Founded by Ms. Tobin, 20, the nonprofit donates 41 percent of each sale of the jewelry to the Western Pennsylvania chapter of JDRF to support diabetes research. To date, it has donated $55,000.

The Imagine bracelets are made with indigo and light blue glass and silver beads. They also include signature "hope" and "made with love" charms.

Ms. Tobin, a native of Churchill, began designing and selling the bracelets to support diabetes research at age 12 when she was diagnosed with type 1 diabetes. Now a junior biology/pre-med major at Emory University in Atlanta, she has a goal to raise $100,000 for JDRF.

"I have kept my momentum going because I am very dedicated to raising money for diabetes research, as well as spreading diabetes awareness. I am very determined to reach this goal very soon," said Ms. Tobin.

While she is at school, her mom, Linda Tobin, and business partner, Margie Dubner, handle the nonprofit business full time. Beads and stones are purchased at national trade shows, and Ms. Tobin designs the jewelry.

"I definitely think that my designs have changed as I have grown because my style has matured, and I am now more knowledgeable about different beads and stones, allowing me to use a greater variety in my designs," said Ms. Tobin, who has returned to school.

Each year, more than 15,000 children and 15,000 adults are diagnosed with type 1 diabetes, which prevents the body from producing insulin, the hormone needed to convert sugar, starches and other food into energy.

"Every person connected to type 1 diabetes knows how grueling and challenging the disease is. That's why we all need to see the word, 'hope,' " said Ms. Hopkins, whose son, Dan, 17, was diagnosed at age 10.

"There are so many great advocates in the diabetes community that are exploring new treatment options and research -- as well as those who are finding ways to raise funds," said Ms. Tobin. "JDRF advances research and promotes education and awareness not only to imagine a cure, but also to deploy resources to get us closer to it."

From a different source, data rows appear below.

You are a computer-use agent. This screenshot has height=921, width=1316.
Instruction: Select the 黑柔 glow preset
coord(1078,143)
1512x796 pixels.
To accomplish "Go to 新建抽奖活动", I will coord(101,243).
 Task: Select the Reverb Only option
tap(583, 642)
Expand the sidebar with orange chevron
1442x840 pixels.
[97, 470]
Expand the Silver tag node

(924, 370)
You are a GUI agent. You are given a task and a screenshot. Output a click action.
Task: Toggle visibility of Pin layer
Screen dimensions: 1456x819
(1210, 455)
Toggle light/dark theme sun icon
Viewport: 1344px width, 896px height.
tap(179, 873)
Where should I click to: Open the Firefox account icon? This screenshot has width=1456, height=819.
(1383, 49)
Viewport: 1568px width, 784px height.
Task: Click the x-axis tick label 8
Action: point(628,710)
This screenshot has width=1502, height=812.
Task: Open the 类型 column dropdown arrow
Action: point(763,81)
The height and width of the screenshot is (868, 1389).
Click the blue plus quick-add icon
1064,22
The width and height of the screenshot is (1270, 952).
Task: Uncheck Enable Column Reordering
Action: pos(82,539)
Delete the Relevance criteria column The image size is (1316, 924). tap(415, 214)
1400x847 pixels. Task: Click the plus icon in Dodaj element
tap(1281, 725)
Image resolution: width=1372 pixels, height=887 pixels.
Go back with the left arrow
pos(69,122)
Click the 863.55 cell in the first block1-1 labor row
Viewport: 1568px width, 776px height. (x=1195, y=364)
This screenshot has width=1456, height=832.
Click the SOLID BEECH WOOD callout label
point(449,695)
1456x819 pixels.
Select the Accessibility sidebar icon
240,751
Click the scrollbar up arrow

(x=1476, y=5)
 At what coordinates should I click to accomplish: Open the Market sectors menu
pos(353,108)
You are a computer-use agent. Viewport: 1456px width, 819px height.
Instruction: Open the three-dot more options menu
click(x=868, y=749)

Ms. Tobin's jewelry is sold at boutiques throughout the region, including Bridal Beginnings in Mt. Lebanon and Rose Style Shoppe in Latrobe. It is available online at

Ms. Tobin has also created customized designs to benefit other organizations. An additional $10 from each of those sales benefits the groups' causes. Other nonprofit partners include Children's Hospital of Pittsburgh Foundation, Big Brothers Big Sisters of Greater Pittsburgh and the Blind and Vision Rehabilitation Services.

"It is really quite wonderful how a young girl took what was a tough diagnosis and turned it into something that has grown to be an amazing way to help herself and others," said Ms. Hopkins.